The question of whether humans possess instincts is a complex scientific debate involving biology and psychology. Historically, many human actions were attributed to fixed, inherited patterns, but modern understanding reveals a more nuanced reality. The term “instinct” often creates confusion between unlearned, universal behaviors and biological motivations. Scientists distinguish between simple automatic responses, internal motivational states, and truly complex, unlearned behaviors.
Defining Instincts, Drives, and Reflexes
A true biological instinct is defined by a specific set of characteristics: it must be unlearned, genetically fixed, universal within a species, and expressed as a complex, multi-step sequence of actions. For instance, the behavior of a newly hatched sea turtle automatically moving toward the ocean is a classic example. This behavior is complex and requires no prior experience.
This definition stands in contrast to both reflexes and drives. A reflex is a simple, involuntary, and automatic response to a specific stimulus, such as the sudden contraction of the pupil in response to bright light. Reflexes are localized responses involving a limited part of the nervous system. A drive, on the other hand, is an internal motivational state or urge, like hunger or thirst, which pressures an organism to take action but does not dictate the specific behavior used to satisfy that urge.
Innate Survival Behaviors in Infants
While complex adult human behaviors do not meet the strict biological definition of instinct, newborns exhibit several innate survival behaviors. These primitive reflexes are involuntary movements checked by healthcare providers to verify proper brain and nervous system functioning. Mediated by the brainstem, these reflexes typically disappear as the cerebral cortex, the part of the brain responsible for voluntary action, matures.

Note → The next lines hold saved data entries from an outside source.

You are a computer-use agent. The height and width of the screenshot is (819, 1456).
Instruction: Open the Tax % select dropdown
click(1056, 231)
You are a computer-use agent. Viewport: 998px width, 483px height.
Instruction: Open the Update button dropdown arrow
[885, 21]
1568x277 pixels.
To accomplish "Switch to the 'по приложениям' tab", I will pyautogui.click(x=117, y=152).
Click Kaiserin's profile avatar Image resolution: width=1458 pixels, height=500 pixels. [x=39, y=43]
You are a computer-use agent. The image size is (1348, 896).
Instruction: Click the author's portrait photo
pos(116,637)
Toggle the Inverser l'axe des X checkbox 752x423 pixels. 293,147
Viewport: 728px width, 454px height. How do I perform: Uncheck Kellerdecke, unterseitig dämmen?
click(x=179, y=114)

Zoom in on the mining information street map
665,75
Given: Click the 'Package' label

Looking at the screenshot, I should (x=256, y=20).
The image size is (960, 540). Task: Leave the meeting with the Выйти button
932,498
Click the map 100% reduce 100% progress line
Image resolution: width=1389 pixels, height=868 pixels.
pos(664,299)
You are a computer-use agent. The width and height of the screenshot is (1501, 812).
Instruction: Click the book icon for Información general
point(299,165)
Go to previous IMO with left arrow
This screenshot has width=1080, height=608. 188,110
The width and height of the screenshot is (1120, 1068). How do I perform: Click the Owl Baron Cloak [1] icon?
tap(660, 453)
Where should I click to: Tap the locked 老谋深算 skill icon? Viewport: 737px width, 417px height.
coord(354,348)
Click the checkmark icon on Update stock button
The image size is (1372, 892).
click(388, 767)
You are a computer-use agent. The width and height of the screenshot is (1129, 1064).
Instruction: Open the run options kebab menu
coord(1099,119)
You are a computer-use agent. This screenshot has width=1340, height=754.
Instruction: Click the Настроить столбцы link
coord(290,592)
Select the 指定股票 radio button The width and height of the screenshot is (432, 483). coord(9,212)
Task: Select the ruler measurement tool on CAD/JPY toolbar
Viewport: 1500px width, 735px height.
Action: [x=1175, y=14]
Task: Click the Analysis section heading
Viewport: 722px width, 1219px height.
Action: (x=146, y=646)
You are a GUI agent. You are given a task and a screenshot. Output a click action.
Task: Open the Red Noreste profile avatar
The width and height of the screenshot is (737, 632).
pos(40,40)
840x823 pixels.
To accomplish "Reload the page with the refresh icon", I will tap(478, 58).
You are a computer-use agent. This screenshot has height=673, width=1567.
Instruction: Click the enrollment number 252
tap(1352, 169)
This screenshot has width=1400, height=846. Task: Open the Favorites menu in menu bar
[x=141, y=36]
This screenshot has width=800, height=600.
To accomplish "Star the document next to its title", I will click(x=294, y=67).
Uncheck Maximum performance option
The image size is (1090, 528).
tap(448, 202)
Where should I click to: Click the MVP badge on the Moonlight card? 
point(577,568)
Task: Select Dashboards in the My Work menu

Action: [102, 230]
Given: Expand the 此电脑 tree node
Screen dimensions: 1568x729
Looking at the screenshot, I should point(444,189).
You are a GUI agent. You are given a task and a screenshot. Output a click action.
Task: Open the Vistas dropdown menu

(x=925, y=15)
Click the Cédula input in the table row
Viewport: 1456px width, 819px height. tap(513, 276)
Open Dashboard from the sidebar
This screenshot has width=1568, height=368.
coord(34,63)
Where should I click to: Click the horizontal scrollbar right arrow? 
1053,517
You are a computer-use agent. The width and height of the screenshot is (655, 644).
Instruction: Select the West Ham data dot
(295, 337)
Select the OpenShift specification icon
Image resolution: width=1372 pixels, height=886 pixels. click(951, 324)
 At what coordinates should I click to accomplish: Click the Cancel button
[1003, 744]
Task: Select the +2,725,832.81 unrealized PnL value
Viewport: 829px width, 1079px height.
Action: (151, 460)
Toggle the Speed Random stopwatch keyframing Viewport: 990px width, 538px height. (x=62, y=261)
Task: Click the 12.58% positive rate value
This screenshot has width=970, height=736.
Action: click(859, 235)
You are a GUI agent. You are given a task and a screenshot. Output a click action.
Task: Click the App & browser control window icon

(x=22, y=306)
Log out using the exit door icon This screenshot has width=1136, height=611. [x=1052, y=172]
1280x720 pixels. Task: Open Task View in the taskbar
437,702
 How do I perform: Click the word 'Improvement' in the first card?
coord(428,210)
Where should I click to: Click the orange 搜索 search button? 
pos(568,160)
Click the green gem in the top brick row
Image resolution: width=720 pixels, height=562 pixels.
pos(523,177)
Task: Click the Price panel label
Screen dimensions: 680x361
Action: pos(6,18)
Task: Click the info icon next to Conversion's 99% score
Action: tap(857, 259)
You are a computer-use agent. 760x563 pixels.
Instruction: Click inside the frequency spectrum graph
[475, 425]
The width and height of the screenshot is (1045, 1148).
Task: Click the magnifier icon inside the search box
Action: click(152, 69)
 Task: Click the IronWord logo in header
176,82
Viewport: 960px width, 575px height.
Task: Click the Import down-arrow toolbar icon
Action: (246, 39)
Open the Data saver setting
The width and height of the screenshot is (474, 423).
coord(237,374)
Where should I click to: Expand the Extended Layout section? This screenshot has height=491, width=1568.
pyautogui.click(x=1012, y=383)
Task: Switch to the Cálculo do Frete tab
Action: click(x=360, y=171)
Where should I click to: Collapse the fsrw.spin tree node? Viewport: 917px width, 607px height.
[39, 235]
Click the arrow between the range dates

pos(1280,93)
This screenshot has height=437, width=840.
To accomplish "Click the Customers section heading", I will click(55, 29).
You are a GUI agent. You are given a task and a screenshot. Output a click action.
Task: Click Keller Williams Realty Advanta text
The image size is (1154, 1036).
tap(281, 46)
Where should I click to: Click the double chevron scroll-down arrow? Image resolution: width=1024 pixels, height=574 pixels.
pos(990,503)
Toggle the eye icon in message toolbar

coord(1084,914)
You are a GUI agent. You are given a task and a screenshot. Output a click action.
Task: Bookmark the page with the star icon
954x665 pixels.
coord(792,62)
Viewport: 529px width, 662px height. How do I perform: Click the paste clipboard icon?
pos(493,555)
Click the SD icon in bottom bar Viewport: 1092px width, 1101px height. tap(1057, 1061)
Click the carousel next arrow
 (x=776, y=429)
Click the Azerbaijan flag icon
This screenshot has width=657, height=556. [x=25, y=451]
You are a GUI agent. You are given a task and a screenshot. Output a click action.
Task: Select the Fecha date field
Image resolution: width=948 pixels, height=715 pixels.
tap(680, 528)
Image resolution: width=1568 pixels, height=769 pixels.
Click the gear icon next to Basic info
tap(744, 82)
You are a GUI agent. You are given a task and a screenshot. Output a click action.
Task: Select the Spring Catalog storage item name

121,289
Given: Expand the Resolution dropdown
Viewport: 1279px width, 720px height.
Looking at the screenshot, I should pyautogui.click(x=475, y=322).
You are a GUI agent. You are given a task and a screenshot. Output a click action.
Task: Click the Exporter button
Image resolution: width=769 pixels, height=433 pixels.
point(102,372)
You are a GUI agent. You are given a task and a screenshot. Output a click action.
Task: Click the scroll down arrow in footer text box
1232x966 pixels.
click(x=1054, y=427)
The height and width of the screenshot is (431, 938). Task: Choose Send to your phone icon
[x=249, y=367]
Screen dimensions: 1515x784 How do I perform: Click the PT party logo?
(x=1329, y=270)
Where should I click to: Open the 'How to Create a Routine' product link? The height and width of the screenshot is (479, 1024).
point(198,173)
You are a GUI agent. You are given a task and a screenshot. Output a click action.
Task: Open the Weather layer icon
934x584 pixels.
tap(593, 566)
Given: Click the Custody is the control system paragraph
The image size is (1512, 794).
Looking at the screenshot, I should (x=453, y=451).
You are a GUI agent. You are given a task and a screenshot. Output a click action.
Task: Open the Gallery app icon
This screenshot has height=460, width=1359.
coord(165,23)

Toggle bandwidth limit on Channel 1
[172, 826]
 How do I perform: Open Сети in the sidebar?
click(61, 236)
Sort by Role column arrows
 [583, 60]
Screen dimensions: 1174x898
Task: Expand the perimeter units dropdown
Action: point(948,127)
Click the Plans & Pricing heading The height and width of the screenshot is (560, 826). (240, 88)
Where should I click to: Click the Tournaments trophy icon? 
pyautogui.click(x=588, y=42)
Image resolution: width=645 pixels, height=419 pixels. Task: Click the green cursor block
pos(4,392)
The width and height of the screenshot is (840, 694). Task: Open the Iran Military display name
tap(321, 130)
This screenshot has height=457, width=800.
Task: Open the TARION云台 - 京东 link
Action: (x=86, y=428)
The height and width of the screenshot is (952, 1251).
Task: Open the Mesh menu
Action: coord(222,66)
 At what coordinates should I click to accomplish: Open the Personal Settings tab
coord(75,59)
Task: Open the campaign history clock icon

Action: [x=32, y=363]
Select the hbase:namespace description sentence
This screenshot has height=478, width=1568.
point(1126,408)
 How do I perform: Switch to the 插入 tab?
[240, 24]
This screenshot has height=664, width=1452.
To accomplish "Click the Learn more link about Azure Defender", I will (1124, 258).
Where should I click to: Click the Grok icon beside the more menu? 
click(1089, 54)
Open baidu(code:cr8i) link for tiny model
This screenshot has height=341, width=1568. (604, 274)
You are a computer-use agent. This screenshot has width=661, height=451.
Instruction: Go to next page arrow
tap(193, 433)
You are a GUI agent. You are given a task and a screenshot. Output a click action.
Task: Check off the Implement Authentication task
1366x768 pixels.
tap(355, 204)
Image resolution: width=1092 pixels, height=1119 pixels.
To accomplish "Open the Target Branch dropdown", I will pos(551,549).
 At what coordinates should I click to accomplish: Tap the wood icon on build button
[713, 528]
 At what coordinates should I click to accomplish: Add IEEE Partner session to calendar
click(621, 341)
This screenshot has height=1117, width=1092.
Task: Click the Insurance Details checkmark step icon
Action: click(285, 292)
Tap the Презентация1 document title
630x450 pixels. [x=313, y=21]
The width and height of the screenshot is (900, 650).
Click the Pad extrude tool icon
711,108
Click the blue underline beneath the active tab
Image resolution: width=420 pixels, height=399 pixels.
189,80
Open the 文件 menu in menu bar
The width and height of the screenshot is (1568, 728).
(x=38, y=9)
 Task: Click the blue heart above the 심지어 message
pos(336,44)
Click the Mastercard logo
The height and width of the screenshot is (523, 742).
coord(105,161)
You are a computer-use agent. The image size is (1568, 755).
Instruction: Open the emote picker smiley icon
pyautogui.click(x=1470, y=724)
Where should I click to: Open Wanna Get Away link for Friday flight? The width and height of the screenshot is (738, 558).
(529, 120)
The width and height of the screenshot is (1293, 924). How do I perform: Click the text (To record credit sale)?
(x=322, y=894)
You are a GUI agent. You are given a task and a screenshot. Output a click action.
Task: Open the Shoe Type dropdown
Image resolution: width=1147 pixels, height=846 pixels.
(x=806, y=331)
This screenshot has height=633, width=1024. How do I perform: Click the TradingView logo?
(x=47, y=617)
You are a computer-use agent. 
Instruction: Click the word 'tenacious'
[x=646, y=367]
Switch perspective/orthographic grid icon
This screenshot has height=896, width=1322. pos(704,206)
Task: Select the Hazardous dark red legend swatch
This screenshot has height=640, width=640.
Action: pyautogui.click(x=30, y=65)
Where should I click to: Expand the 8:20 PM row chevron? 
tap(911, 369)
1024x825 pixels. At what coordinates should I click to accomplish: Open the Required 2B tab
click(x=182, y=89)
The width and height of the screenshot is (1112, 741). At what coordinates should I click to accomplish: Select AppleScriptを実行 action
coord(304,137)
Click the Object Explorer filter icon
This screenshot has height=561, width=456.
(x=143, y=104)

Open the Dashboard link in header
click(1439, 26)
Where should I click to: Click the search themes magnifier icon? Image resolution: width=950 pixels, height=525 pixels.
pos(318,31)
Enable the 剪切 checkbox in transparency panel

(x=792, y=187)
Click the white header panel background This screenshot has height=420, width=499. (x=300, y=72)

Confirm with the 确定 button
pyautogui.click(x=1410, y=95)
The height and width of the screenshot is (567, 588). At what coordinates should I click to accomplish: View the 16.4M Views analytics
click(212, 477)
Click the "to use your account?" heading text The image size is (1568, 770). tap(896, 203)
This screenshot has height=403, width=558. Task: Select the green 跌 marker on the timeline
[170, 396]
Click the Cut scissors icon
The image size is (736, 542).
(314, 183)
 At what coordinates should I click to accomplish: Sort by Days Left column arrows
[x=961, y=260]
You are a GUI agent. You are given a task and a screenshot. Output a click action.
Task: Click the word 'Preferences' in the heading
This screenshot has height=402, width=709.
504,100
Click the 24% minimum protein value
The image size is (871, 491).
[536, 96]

One example is the rooting reflex, which initiates when the corner of the baby’s mouth is stroked. The infant turns their head toward the stimulus, opens their mouth, and searches for a food source. This reflex helps the baby find the breast or bottle and usually disappears around four to six months of age. Closely related is the sucking reflex, which begins when the roof of the mouth is touched and coordinates with swallowing.
Another example is the palmar grasp reflex, where stroking the palm causes the fingers to close tightly. This grasping action is temporary, typically lasting until about five or six months of age when it is replaced by voluntary motor control. These actions are categorized as simple reflexes rather than complex instincts because they are automatic, short-sequence responses quickly suppressed by higher brain function.
The Central Role of Learning and Culture
The presence of simple, transient reflexes in infants underscores why humans do not have a large repertoire of instincts: our behavior is overwhelmingly governed by learning and cognitive flexibility. Unlike many animals whose actions are rigidly determined by genetics, humans possess a highly plastic brain structure. This allows us to adapt our behavior to diverse environments and social structures. The human capacity for learning, problem-solving, and information processing evolved to allow for this flexibility.
Complex human behaviors that might appear instinctual, such as language use or tool creation, are products of learned cultural transmission. While the capacity to acquire language is innate, the specific language spoken, including its grammar and vocabulary, is entirely learned through exposure. Similarly, tool use is not a fixed pattern but a highly variable skill that is taught, practiced, and refined across generations and cultures.
This behavioral plasticity means that human actions are rarely universal and fixed, varying dramatically between different societies and individuals. Our cognitive mechanisms, including problem-solving and communication skills, are adaptations that promote survival by generating flexible behavior in response to environmental input. The environment and culture shape these mechanisms, overriding any complex genetic blueprint for behavior.
Behavioral Drives in Modern Human Psychology
The modern scientific consensus, particularly within evolutionary psychology, shifts the focus away from fixed instincts toward underlying drives. Evolutionary psychology posits that human behavior is the output of universal psychological mechanisms. These mechanisms are adaptations that evolved to solve recurring problems faced by our ancestors, such as finding a mate, securing status, and promoting survival.
These innate drives provide the impetus for action, but the specific form that action takes is learned and culturally shaped. For example, the drive for social affiliation, or the need to belong, is a deep-seated motivation that encourages cooperation. The learned expression of this drive can manifest as joining a sports team, participating in a religious ceremony, or engaging in a political movement.
Other foundational drives include the desire for status, the motivation for reproduction, and the need for self-preservation. These urges are internal pressures to act, but they do not contain a fixed, inherited pattern of behavior for their satisfaction. Humans use complex cognitive tools, like language and culture, to fulfill these motivations in ways appropriate and effective within their specific environment.